Know then, that after Lucifer from Heav’n
(So call him, brighter once, amidst the Host
Of Angels, then that Starr the Starrs among)
Fell with his flaming Legions through the Deep
Into his place…

ABOVE: The Devil is a really big fan of Paul McCartney’s “Wings” phase.

DC Comics remakes religion in its own image, though, and the Lucifer so predominant in the Vertigo imprint is mostly a Neil Gaiman construct, sprung from the pages of “Sandman.” This Lucifer is a calculating, sophisticated, cosmopolitan foil to a Deus-in-Absentia (if you want actual religious bite from Vertigo, go read Garth Ennis’ “Preacher.”)

Whereas Milton’s devil is the original anti-hero, struggling against Heaven’s tyrannical hierarchy with all his might, Gaiman’s devil is a laid-back observer of human foibles (and a bit of a pretty-boy “pom,” as a character puts it.) Here’s this classic speech from “The Sandman: Season of Mists,” which sums up Lucifer’s ethos:

“Why do they blame me for all their little failings? They use my name as if I spent my entire days sitting on their shoulders, forcing them to commit acts they would otherwise find repulsive. ‘The devil made me do it.’ I have never made one of them do anything. Never. They live their own tiny lives. I do not live their lives for them.”  
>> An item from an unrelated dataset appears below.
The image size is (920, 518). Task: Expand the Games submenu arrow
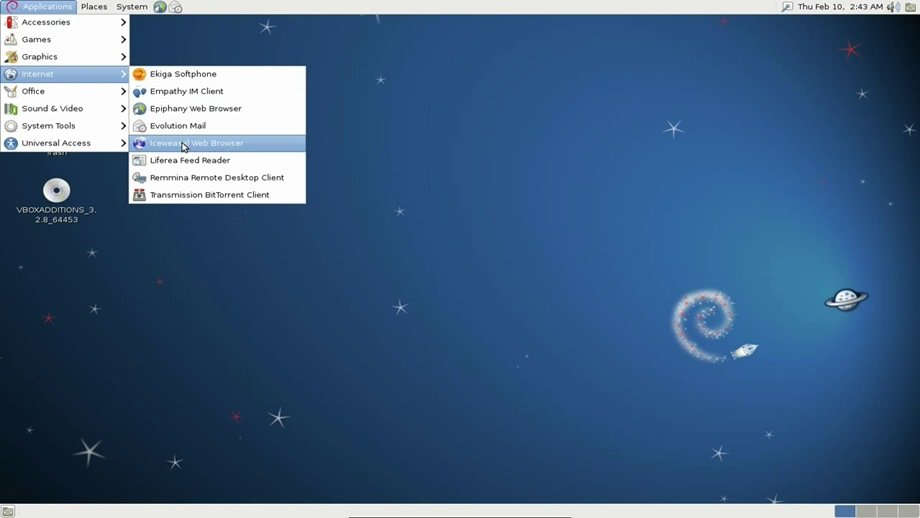coord(124,40)
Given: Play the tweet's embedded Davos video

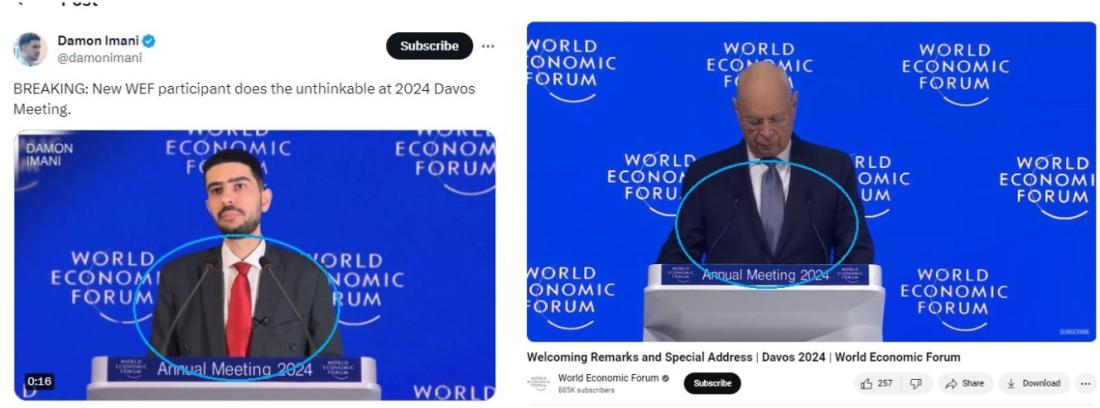Looking at the screenshot, I should point(255,265).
Far from obsessing over rotting souls like some OCD-compelled record-collector rummaging a bargain bin, THIS Lucifer has renounced his chthonic dominion, and enjoys relaxing on the beach and conceding that, well, that old bastard God does make a hell of a sunset.

ABOVE: This version of the Devil is also quite a fan of “Sunset Boulevard.”
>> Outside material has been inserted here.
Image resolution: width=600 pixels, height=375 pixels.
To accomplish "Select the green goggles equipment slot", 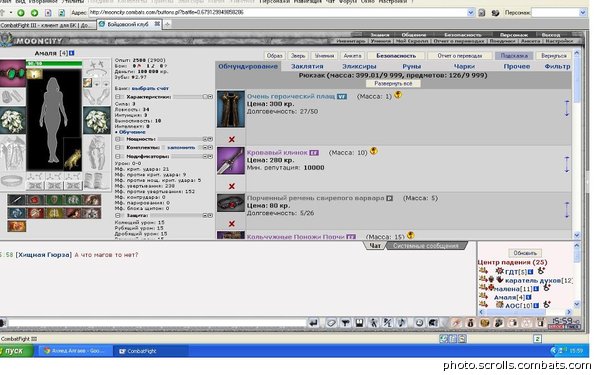I will 13,73.
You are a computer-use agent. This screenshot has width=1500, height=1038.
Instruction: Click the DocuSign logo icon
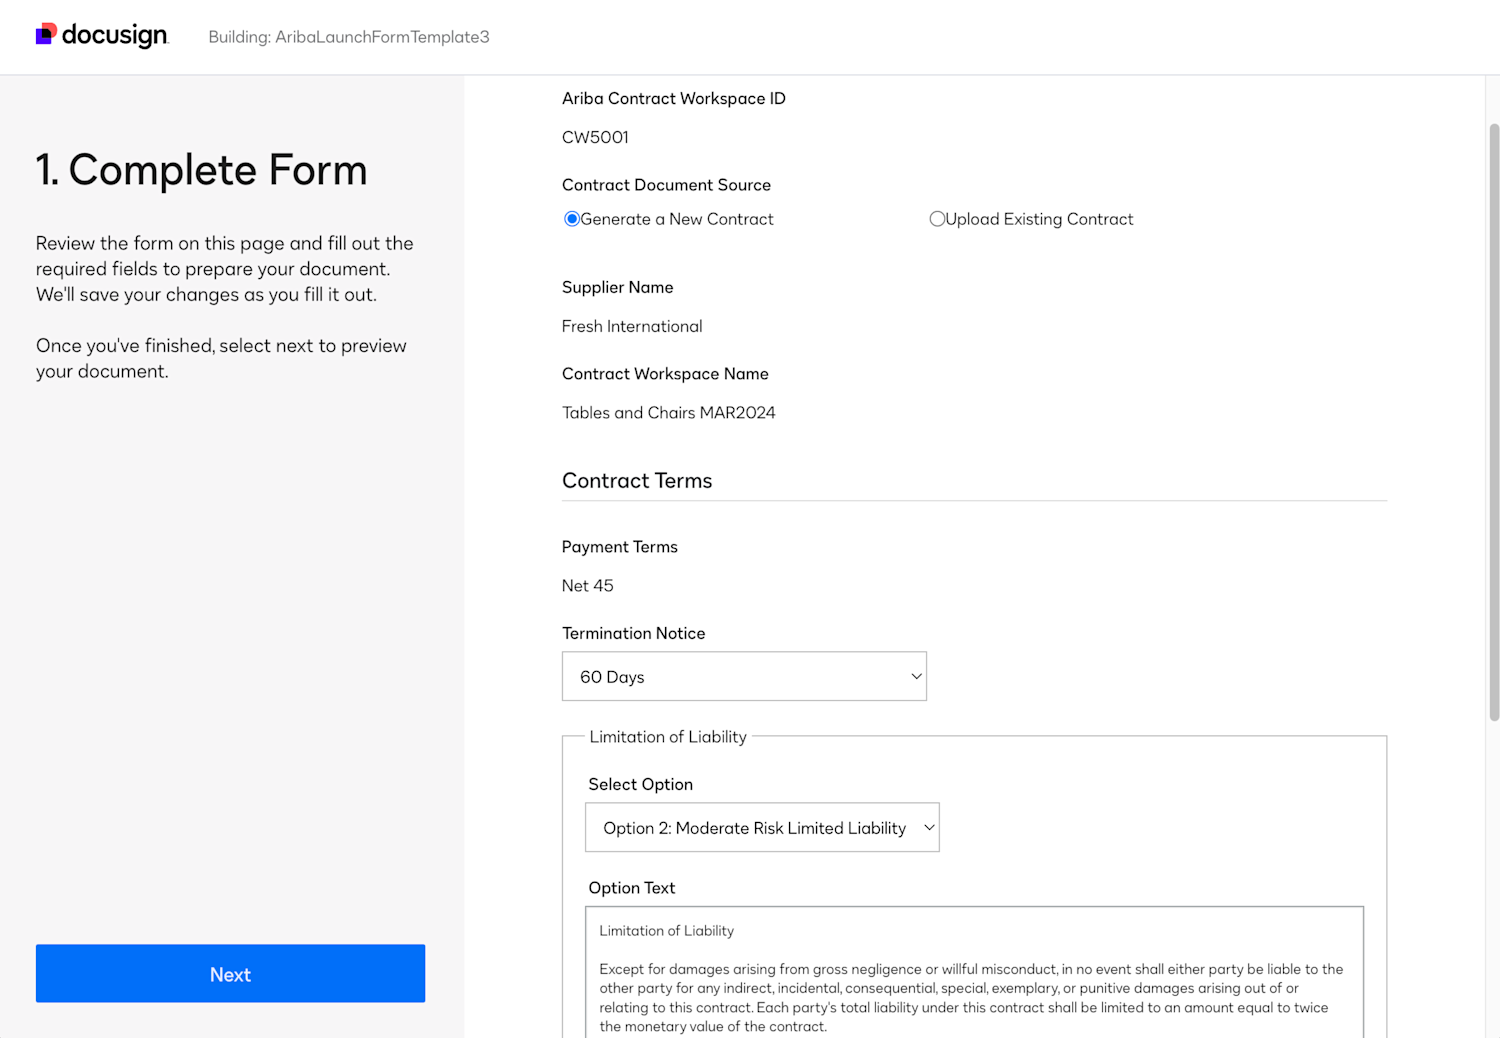44,33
The Devil enjoying a suntan makes for an unexpectedly moving moment of religious sentiment in “Sandman,” but when Carey inherited that kind of character, he inherited a dramatic problem. Gaiman’s Lucifer is TOO laid back, suited to unobtrusively host an anthology series but little more. He’s not evil enough to be interesting, or likable enough for religious subversion. He just feels too RELAXED: a hassle-avoiding tourist, flying first class on his immaculate wings. He recovers those wings in a battle of wits that is a blatant re-do of The Sandman’s recovery of his own attributes, and signals to the way this series lives in the shadow on its predecessor.

Far more interesting (and kick-ass, and half-pretty) is Lucifer’s half-masked follower, Mazikeen. She is one of the Lilim, (according to Jewish legends, the Lilim are the descendants of Adam’s first wife, the rebellious Lilith who wouldn’t submit to Adam’s macho posturing) but she’s relegated to the sidelines in the three volumes I’ve read.
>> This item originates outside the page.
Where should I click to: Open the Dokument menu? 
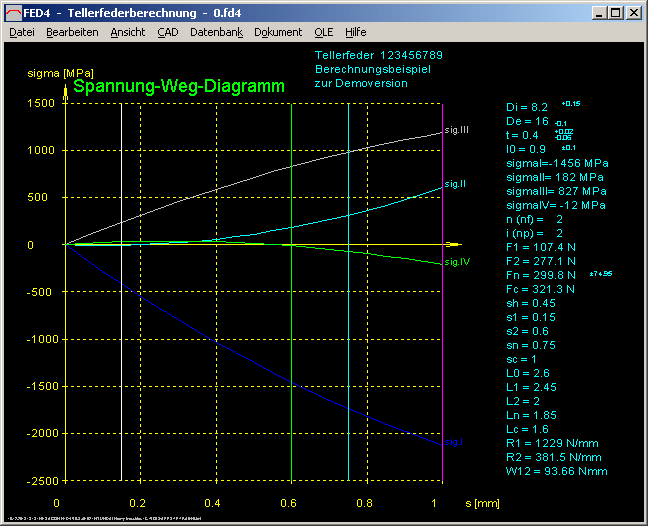click(x=278, y=32)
ABOVE: “Hey, you guys, I found this mask outside the Paris Opera House, any idea whose it is?”

Carey is a good writer, although too comfy in the “Sandman” mold to break free, as he would later in  “Crossing Midnight.” The IDEAS are interesting, and more adventurous than Milton’s because they can stray farther from the scriptural tether than Milton could, (although Milton went plenty far.) Many will defensively reject the idea that a little comic book might have as much to say about free will as the great Protestant epic. Those people haven’t kept up with graphic novels.

What fails for me here is the indifferent artwork. Milton had better VISUALS, which is a sad thing to say when comparing words to drawings. Great covers aside, the artistic team in “Lucifer” is not up to the task of creating epic horror, or cosmic awe, or any of the things I want in a book full of demons. And Lucifer himself has rarely been so un-threatening, so lax, so boring, so inactive, so unwilling to break any kind of sweat that could not be remedied by an iced tea. And one does imagine him sipping iced teas.

I’m a minority opinion on this revered classic; I trust Carey and the Vertigo imprint enough to believe the series might have improved a couple of years into its run. “Sandman” certainly did, so I will continue reading, but so far this “Lucifer” is not so hot.